>> start

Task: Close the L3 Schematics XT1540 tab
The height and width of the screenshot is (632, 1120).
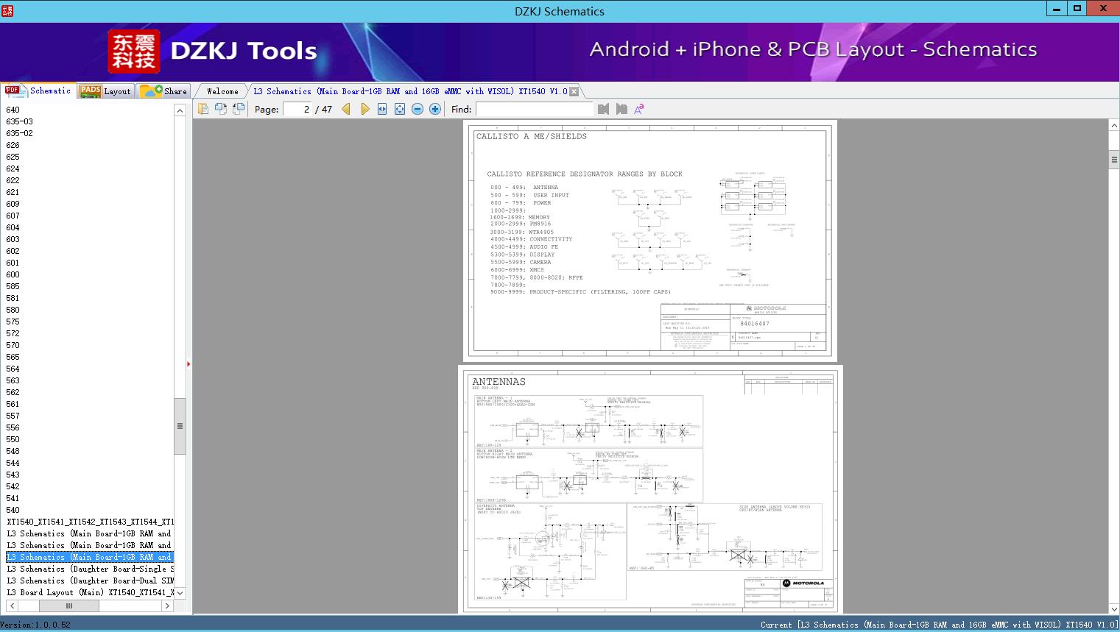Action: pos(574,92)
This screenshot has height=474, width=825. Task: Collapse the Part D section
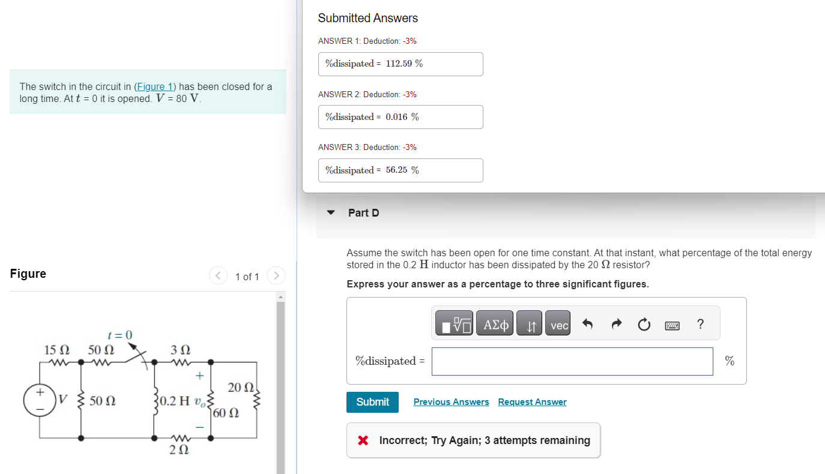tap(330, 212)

>> end

▸ Task
Please rewrite every line of the items above as a numbered list, skipping blank lines and leaving the pictures out.

▸ Exercise response
1. Task: Close the L3 Schematics XT1540 tab
2. The height and width of the screenshot is (632, 1120).
3. Action: pos(574,92)
4. This screenshot has height=474, width=825. Task: Collapse the Part D section
5. tap(330, 212)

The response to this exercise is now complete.